Rue de la Loi : Magnette, le plombier carolo

Faut-il ou pas jouer les prolongations ? C’est peut-être la question que le roi Philippe et l’informateur Paul Magnette  ont du se poser ce lundi. Cette mission qu’on voulait courte au début, genre formule express, 10 jours pas plus avant de rendre un premier rapport, dans le style publicité d’un journal de petites annonces : votre plombier, Paul Magnette, débouche la canalisation fédérale en moins d’une semaine, travail soigné et garantie sans apport de la NVA, satisfait ou remboursé, avec devis sur demande, est en train de s’installer dans le temps.

On peut y voir un bon ou un mauvais signe. Le bon signe c’est que la mission dure parce qu’elle ne fait pas du surplace. Elle n’aboutira peut être pas cette mission, mais elle ne s’est pas encore fracassée contre un mur. Tant qu”il y a du mouvement, il y a de la vie, la Belgique politique n’est pas complètement morte. Mieux même, on entend des voix au CD&V et surtout à l’Open VLD, le parti social chrétien et le parti libéral flamands pour dire désormais qu’on peut envisager de monter dans un gouvernement fédéral sans la NVA. Ce sont des voix minoritaires, contestataires, même, mais ce discours-là était inaudible il y a un mois encore. La mission du plombier Magnette a donc permis de faire sauter un premier bouchon. Champagne ! Et tant qu’on entend des voix, on y croit. Il est donc important que ces voix s’expriment, pour qu’on ait le sentiment qu’une marge de manœuvre existe et que la mission Magnette n’est pas condamnée. Même si sœur Anne ne voit toujours pas la coalition venir, tant qu’on entendra des voix, l’espoir est là et le plombier n’ira pas sur le bûcher.

Coté  revers de la médaille, une mission qui se prolonge est une mission qui s’enlise.

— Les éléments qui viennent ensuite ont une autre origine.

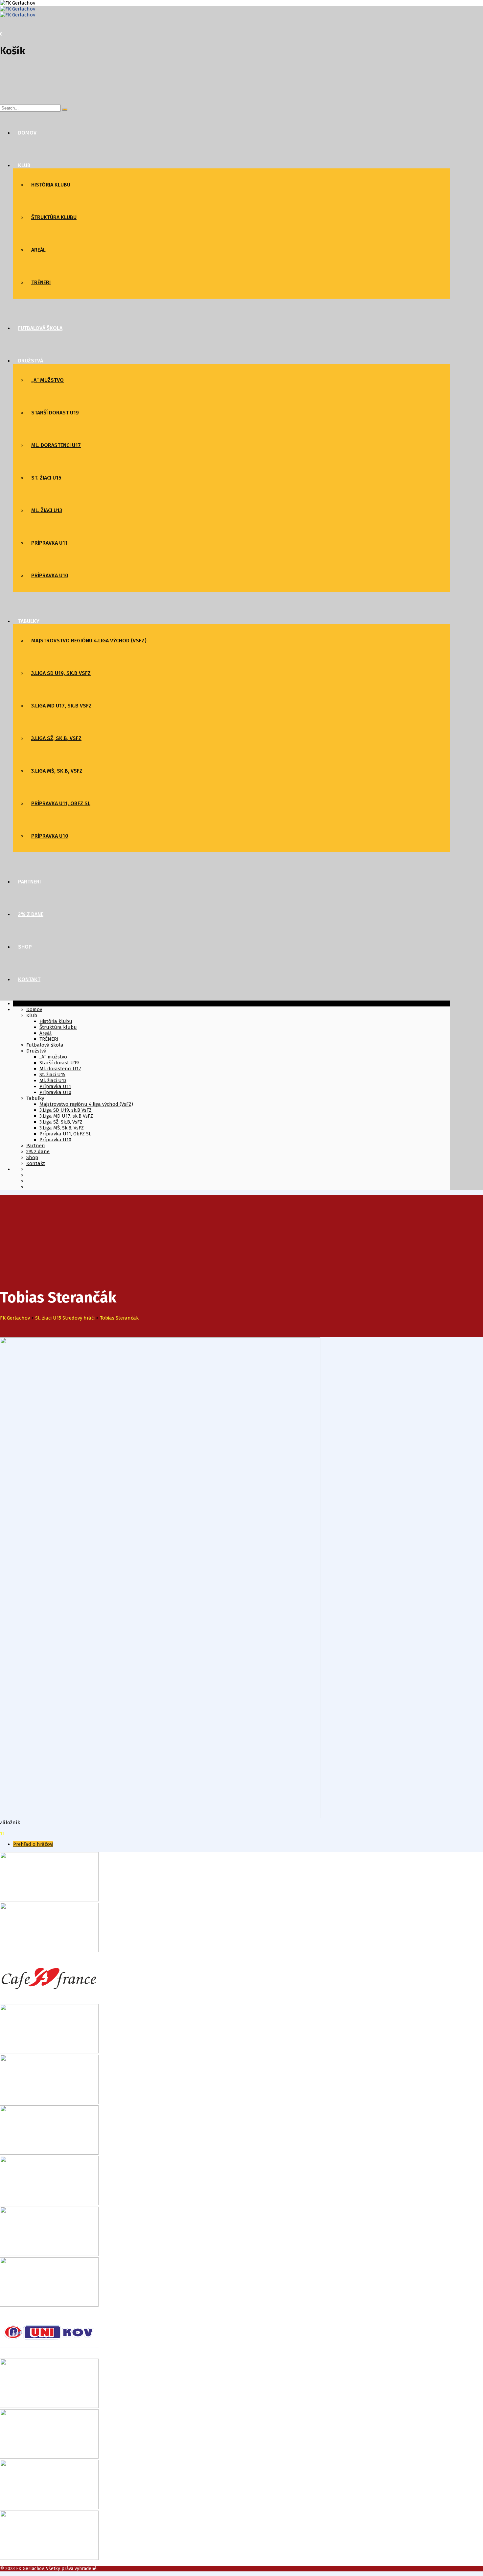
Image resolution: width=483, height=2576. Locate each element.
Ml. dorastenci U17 (56, 445)
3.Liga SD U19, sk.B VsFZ (61, 673)
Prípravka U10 (49, 575)
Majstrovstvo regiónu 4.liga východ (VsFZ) (89, 640)
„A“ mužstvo (47, 380)
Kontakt (29, 979)
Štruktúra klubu (54, 217)
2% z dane (30, 914)
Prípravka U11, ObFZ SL (60, 803)
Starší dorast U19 (55, 412)
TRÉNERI (41, 282)
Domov (27, 133)
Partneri (29, 882)
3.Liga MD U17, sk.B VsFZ (61, 706)
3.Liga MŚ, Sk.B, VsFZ (56, 771)
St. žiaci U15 (46, 478)
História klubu (50, 185)
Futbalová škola (40, 328)
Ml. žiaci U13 (46, 510)
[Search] (64, 110)
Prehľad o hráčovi (33, 1844)
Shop (25, 947)
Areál (38, 250)
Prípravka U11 (49, 543)
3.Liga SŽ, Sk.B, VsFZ (56, 738)
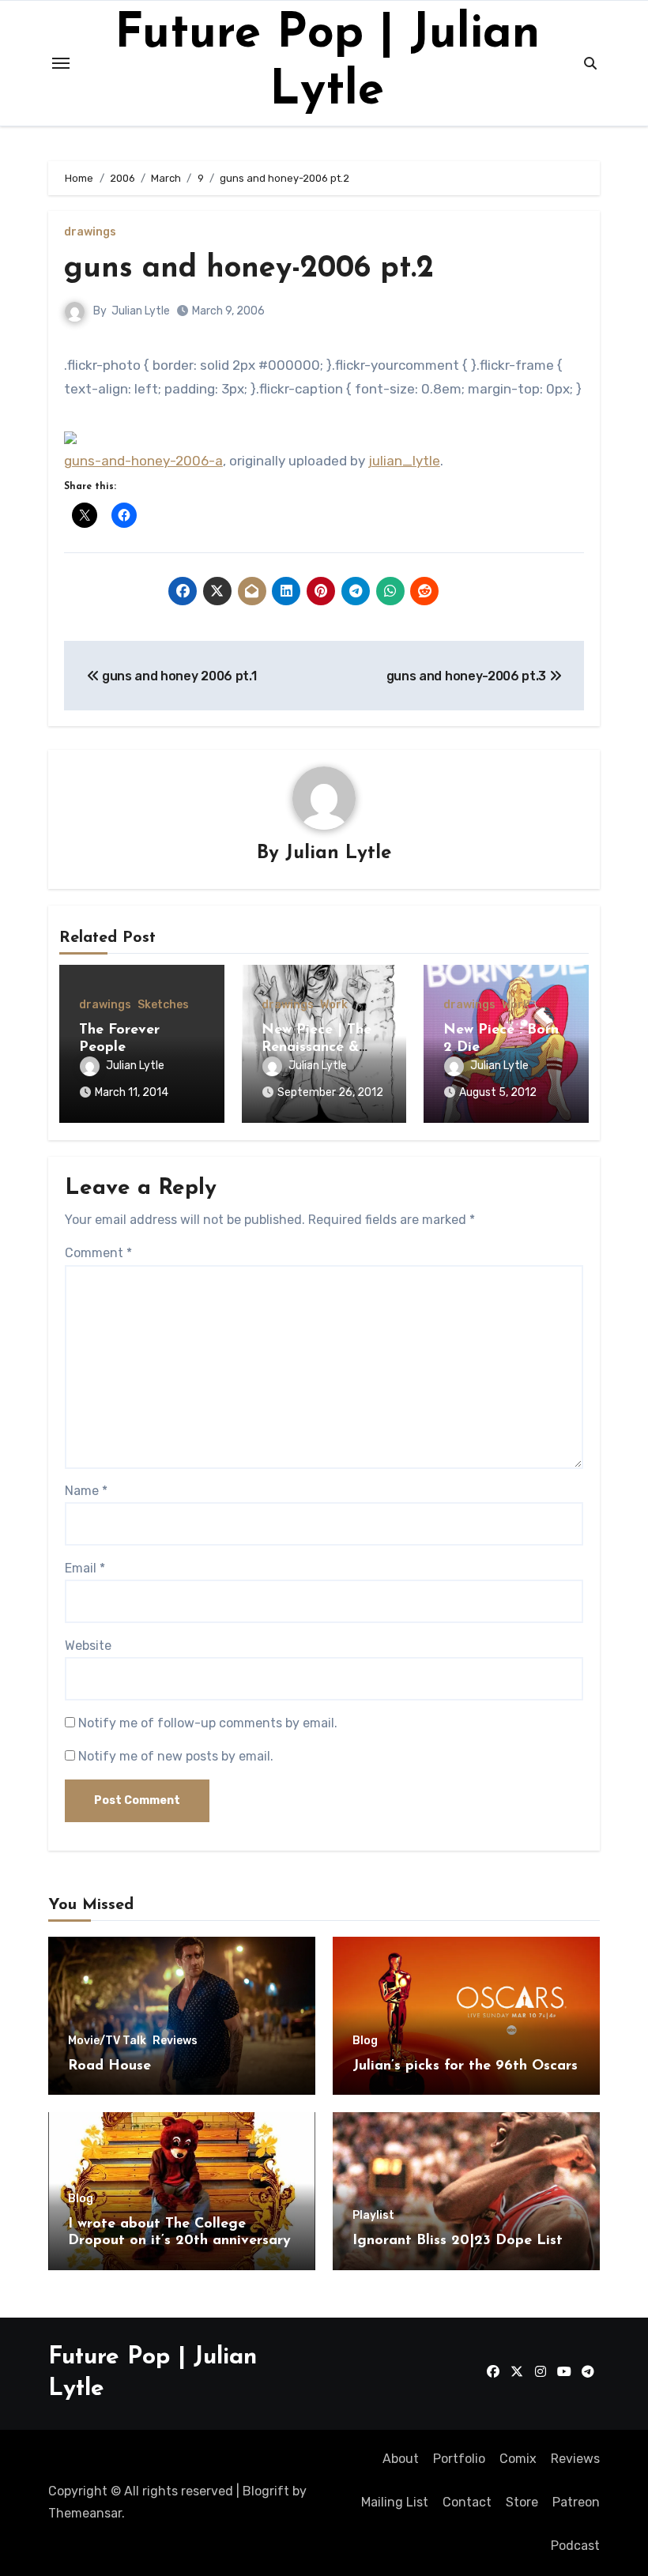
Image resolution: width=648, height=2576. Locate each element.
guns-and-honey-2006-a (143, 461)
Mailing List (394, 2502)
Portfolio (459, 2458)
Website (88, 1645)
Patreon (576, 2502)
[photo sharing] (70, 436)
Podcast (575, 2545)
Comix (518, 2458)
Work (334, 1005)
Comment (98, 1252)
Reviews (175, 2041)
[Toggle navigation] (60, 63)
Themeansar (85, 2513)
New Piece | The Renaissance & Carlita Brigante (317, 1047)
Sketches (163, 1005)
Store (522, 2502)
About (400, 2458)
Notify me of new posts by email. (175, 1756)
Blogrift (266, 2491)
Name (86, 1490)
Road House (109, 2066)
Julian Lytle (140, 311)
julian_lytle (404, 461)
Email (85, 1568)
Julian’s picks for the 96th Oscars (465, 2066)
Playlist (373, 2215)
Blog (365, 2041)
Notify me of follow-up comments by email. (207, 1723)
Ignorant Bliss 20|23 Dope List (457, 2241)
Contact (467, 2502)
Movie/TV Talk (107, 2041)
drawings (90, 232)
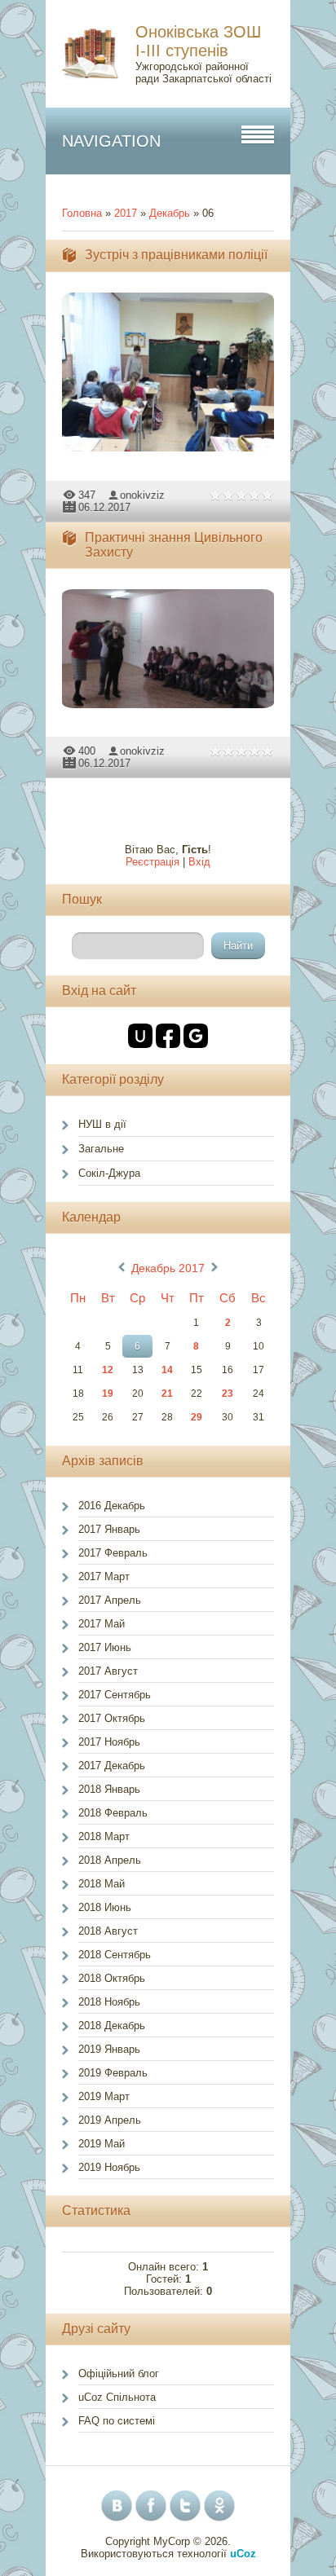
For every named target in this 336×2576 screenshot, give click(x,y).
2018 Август (108, 1931)
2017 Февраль (113, 1553)
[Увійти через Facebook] (168, 1036)
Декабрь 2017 (168, 1268)
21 (167, 1393)
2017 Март (104, 1576)
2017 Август (108, 1671)
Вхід (199, 862)
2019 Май (101, 2144)
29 (196, 1417)
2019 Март (104, 2096)
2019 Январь (109, 2049)
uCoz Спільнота (117, 2397)
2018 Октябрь (111, 1978)
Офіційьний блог (118, 2373)
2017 (125, 213)
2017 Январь (109, 1529)
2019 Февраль (113, 2073)
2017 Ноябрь (109, 1742)
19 (107, 1393)
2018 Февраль (113, 1813)
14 (167, 1370)
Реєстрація (152, 862)
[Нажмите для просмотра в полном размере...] (176, 452)
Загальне (101, 1149)
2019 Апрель (109, 2120)
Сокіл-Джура (109, 1173)
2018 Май (101, 1884)
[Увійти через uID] (140, 1036)
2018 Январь (109, 1789)
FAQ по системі (116, 2421)
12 (107, 1370)
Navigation (111, 141)
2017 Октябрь (111, 1718)
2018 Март (104, 1836)
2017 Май (101, 1624)
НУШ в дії (102, 1124)
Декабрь (169, 213)
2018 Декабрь (111, 2025)
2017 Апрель (109, 1600)
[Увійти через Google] (195, 1036)
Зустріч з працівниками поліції (176, 255)
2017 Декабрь (111, 1765)
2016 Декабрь (111, 1505)
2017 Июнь (104, 1647)
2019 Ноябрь (109, 2167)
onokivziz (142, 495)
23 (227, 1393)
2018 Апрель (109, 1860)
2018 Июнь (104, 1907)
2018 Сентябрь (114, 1955)
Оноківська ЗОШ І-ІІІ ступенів (198, 41)
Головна (82, 213)
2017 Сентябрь (114, 1695)
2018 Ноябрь (109, 2002)
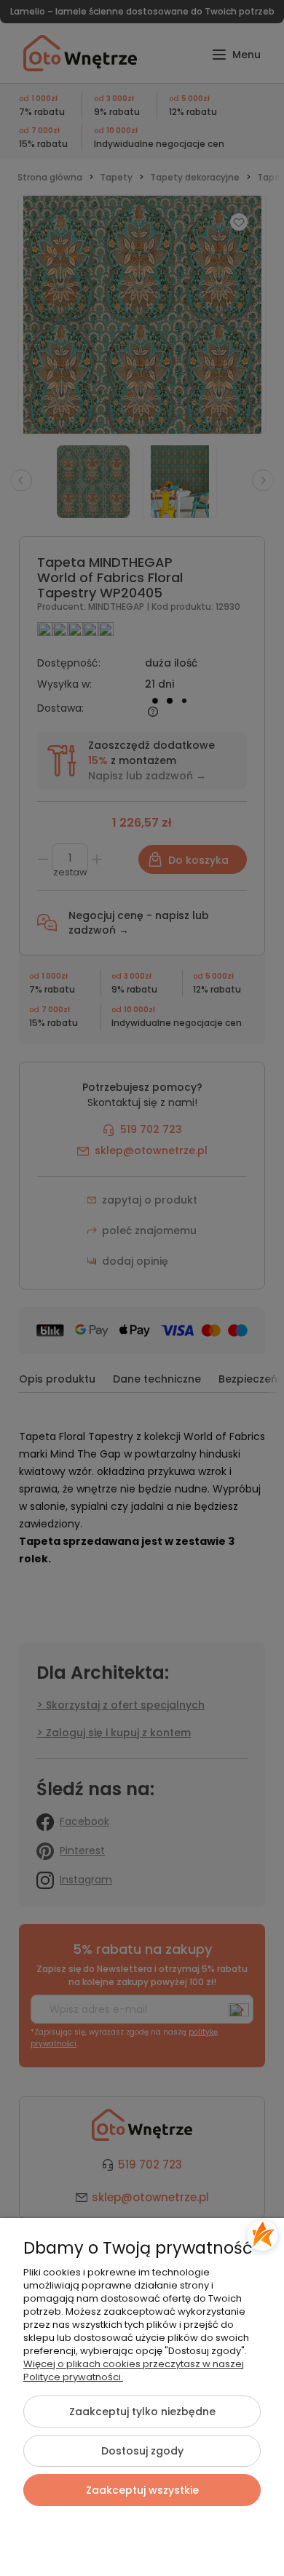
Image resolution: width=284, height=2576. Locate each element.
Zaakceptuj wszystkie (142, 2490)
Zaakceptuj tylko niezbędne (142, 2411)
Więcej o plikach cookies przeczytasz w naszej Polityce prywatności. (133, 2370)
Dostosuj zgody (142, 2451)
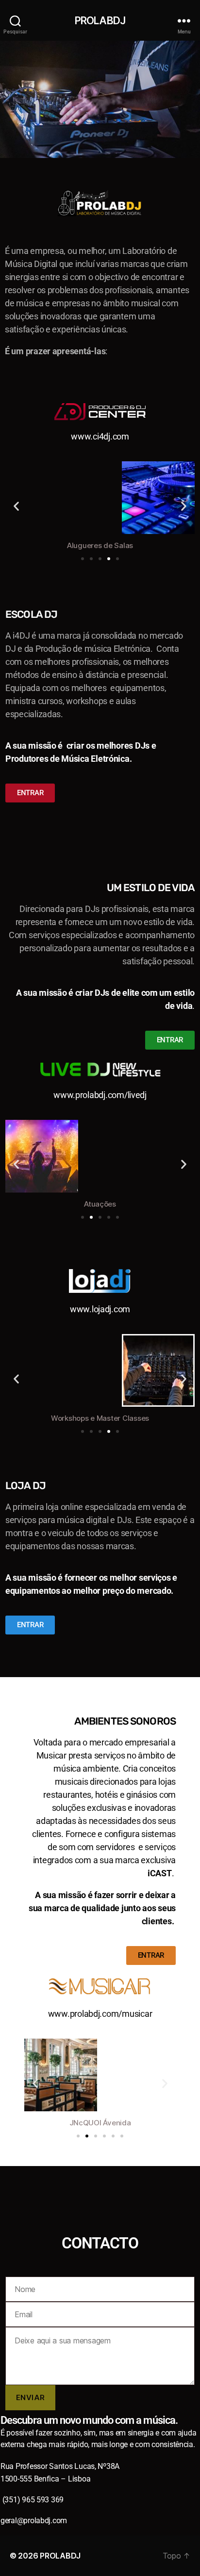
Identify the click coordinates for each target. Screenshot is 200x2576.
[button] (16, 506)
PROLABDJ (100, 21)
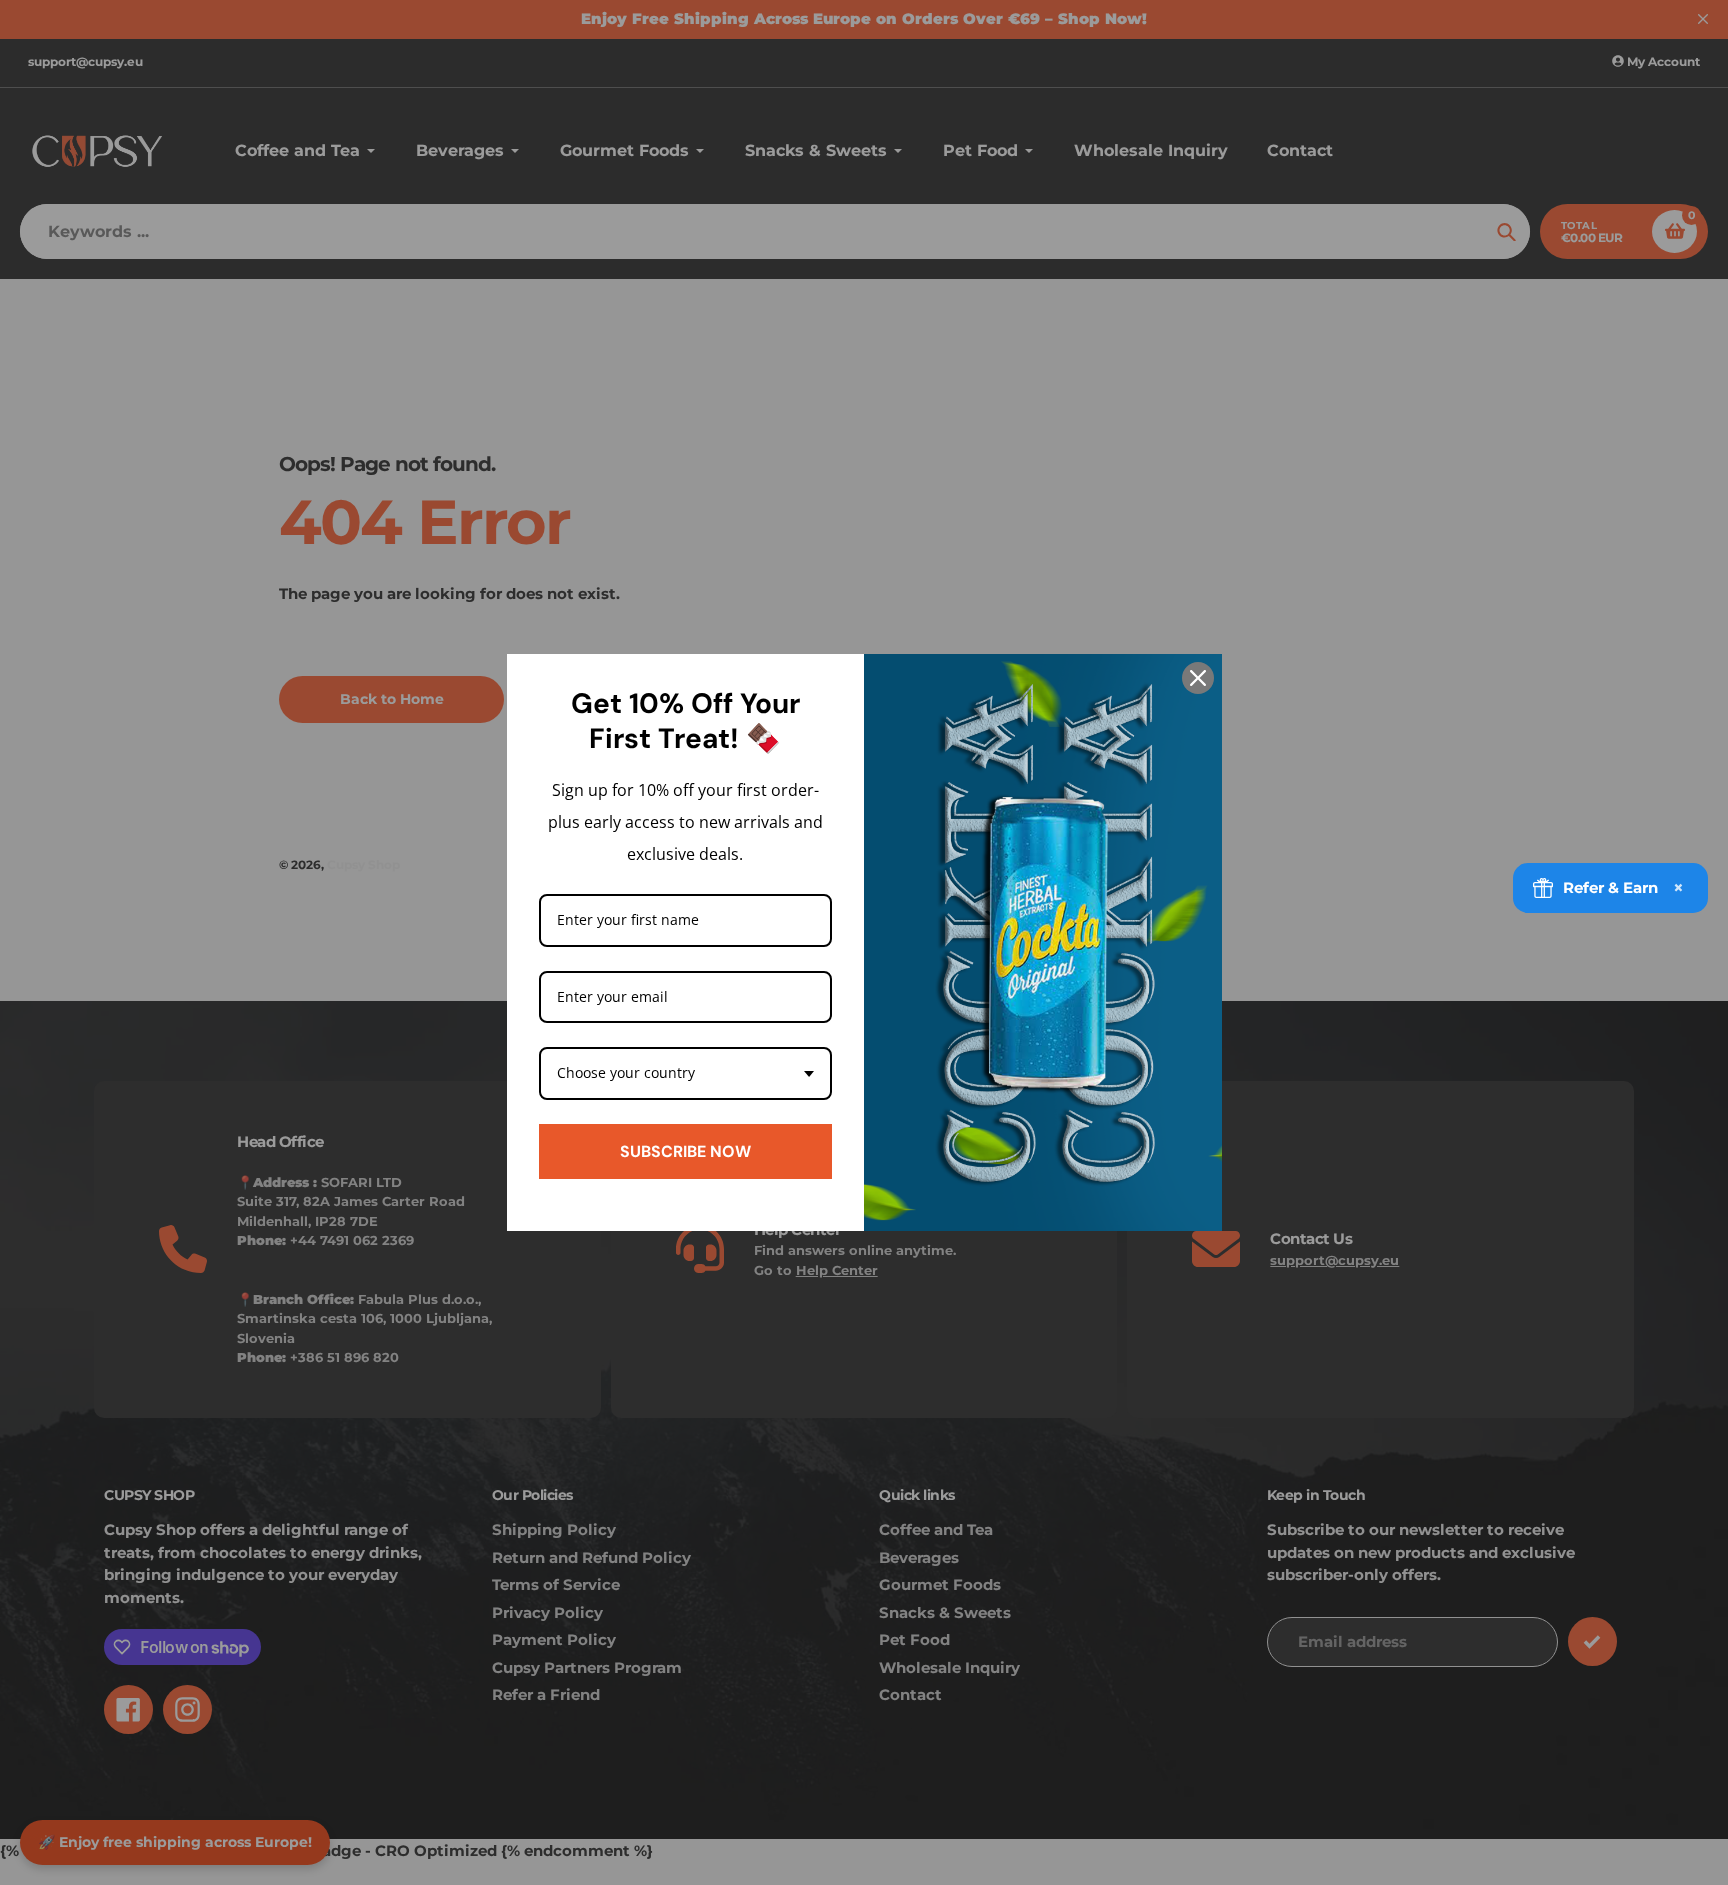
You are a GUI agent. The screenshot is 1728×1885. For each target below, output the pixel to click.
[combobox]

Et de ce point de vue là, Paul Magnette a certes fait un peu bouger les lignes, il a changé de méthode, dégagé des consensus sur des grands thèmes, poussé les uns et les autres à parler de contenu avant de parler coalition, parler politique avant de parler stratégies. C’est bien. Mais ce n’est pas assez. Il faut que le changement de style s’accompagne aussi d’un changement de résultat. Il faut que des partis politiques bougent. Qu’ils acceptent de monter dans une coalition où leur concurrent électoral ne figurent pas. En d’autres termes, il faut qu’ils acceptent de prendre un risque politique. Pour que l’arc-en-ciel existe vraiment, il ne suffit pas qu’on entende des voix, il faut qu’on le voit. En politique ce n’est pas Jeanne d’Arc qui décide c’est Saint-Thomas. A titre personnel, notre plombier n’aurait d’ailleurs pas intérêt à s’éterniser. Plus il s’installe dans le costume de l’informateur, moins il endosse sa salopette de président du PS. Et passer d’un costume à l’autre ne peut pas se faire en clin d’œil.

Ce samedi dans le journal Le Soir, un politologue, Vincent De Corbyter, et un constitutionaliste, Marc Uyttendaele assénaient leur conviction que la crise actuelle est bien plus grave que celle de 2010 quand nous étions resté 541 jours sans gouvernement. Parce que ni l’un ni l’autre ne voyaient de pistes pour s’en sortir, ils envisageaient même qu’il faille finalement se poser la question, par l’intermédiaire d’un référendum de savoir si les belges, francophones, flamands, bruxellois, wallons, germanophones, avaient toujours envie de rester dans le même pays, tous ensemble. Le problème d’un référendum, on le sait bien, c’est qu’on sait comment on pose la question, on ne sait jamais comment elle est comprise, ni quelle réponse on lui donne. Le référendum 1969 en France avec le Général de Gaulle, celui sur le traité de Maastricht en 1992, celui sur l’indépendance du Québec en 1995 ou le référendum sur le Brexit au Royaume Uni, en 2016 : nous collectionnons les exemples de référendum qui posaient en apparence de petites questions mais qui ont eu de grandes conséquences.

Est ce qu’on doit vraiment en arriver à débattre de la fin de la Belgique… si c’était le cas, on presserait le plombier Magnette d’accélérer ses travaux. Parce que SOS plombier prendrait tout son sens. On serait alors plus proche des égouts, que de l’eau du robinet.